ENHANCING THE LEARNING PROCESS
Education Cannot Wait (ECW) contributed to safeguarding the right of UNRWA school-aged children to complete quality, equitable and inclusive basic education through different interventions including support to teachers, provision of literacy and numeracy support kits, fans and school furniture, school maintenance and training on non-violence for education of staff and members of school parliaments.
The learning support materials purchased through the Education Cannot Wait investment have helped to enhance the learning process and provided a means for interaction and diverse teaching methodologies, strengthening students’ engagement and motivation. In times of crisis, it is even more key to develop the skills and competencies of children and help them achieve their full potential.
“The education tools we received as part of this investment, notably the Arabic alphabet printed cards, the portable theatres, the abacuses, the numeracy games and conversation plates had a great impact on students’ motivation and involvement in the lessons. I noticed that these tools facilitate the learning process as students can visualize the abstract ideas and thus better memorize the information. Lessons are definitely more attractive when we use interactive tools and games as a way of learning,” Samah said.
Not only the teachers but also the students did notice the positive effect of these new tools. As in any education in emergencies response, student participation was an important part of the Education Cannot Wait-based investment. Empowering students is key to enhancing students’ own well-being and that of their peers, and to creating an environment that is conducive to learning.

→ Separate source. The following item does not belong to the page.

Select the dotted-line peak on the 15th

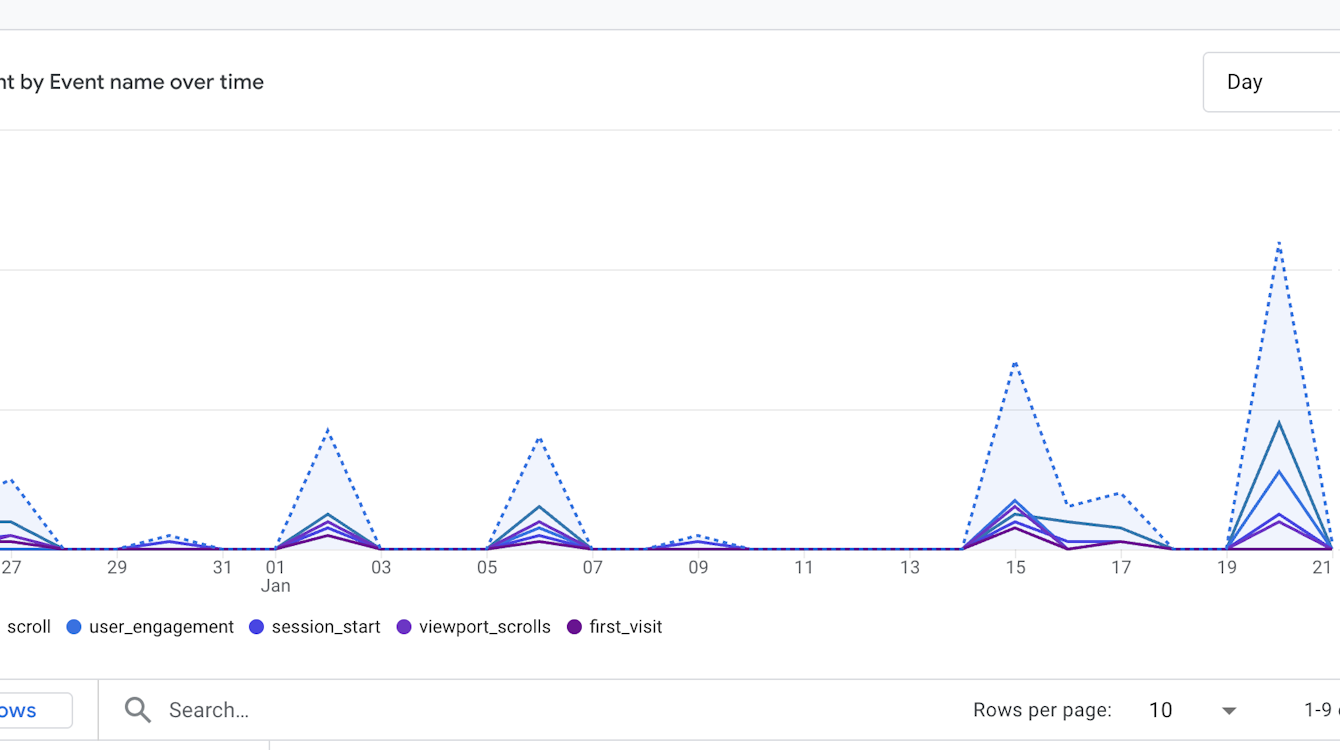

Student engagement also helps to place students in a better position to deal with negative emotions and cope with the difficult living circumstances in Gaza.
“My class is much more colourful than before; we also do many more works in groups with these new tools, thanks to which I made new friends. For a long time I thought that studying was hard and boring but now, I discovered that it can be fun too, especially when we use the theatre item!” said one of the school’s students, Mohammed Buhaisi.

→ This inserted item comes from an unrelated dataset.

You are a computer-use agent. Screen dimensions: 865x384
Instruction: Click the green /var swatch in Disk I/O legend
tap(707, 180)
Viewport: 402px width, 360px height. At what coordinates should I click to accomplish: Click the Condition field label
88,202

Mayar Mahfouz, a second-grade student says the new furniture has improved her learning environment. “I like when visitors come to the classroom and get impressed by how nice it is. It makes me feel proud and happy. Our classroom is so nice and so well equipped now that I want to preserve it and to spend more time in it.”
Areej Shaafout, another teacher from Al Mamounia Elementary Co-ed School “B” explains how the literacy learning support kits offer a solution to deal with the issue of overcrowded classrooms while enhancing literacy teaching: “I teach students in grade 1 and 2 to read and write and this requires patience and focus. The support kits catch students’ attention and help them to concentrate for a longer time as it gives them an opportunity to play instead of merely listening. I am happy to say that now, all of my 42 students can write and read!”

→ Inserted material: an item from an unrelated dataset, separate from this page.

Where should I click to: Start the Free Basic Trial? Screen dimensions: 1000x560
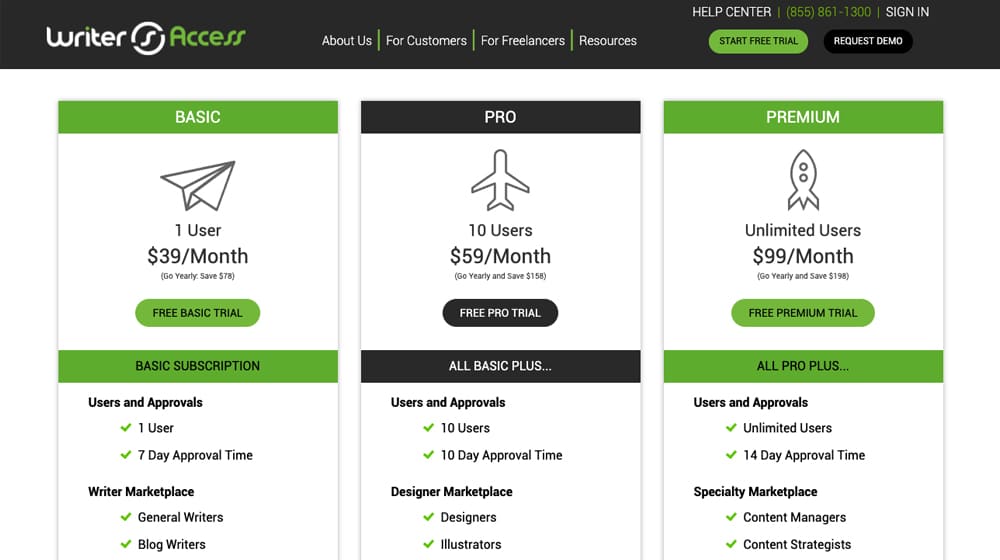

The Education Cannot Wait investment was key in providing targeted support to the overall UNRWA education programme and its education in emergencies approach. By building on the UNRWA education programme, the investment’s activities were embedded in the existing system, ensuring a maximized and long-term impact, beyond 2018. However, for UNRWA to be able to sustain the delivery of education and consolidate existing efforts, commitment from donors to provide adequate and predictable funding is key.
STORIES FROM THE FIELD
Education Cannot Wait’s ‘Stories from the Field’ series features the voices of our implementing partners, beneficiaries and other key stakeholders. These stories have only been lightly edited to reflect the authentic voice of these frontlines partners on the ground. The views expressed in the Stories from the Field series do not necessarily reflect those of Education Cannot Wait, our Secretariat, donors or UN Member States.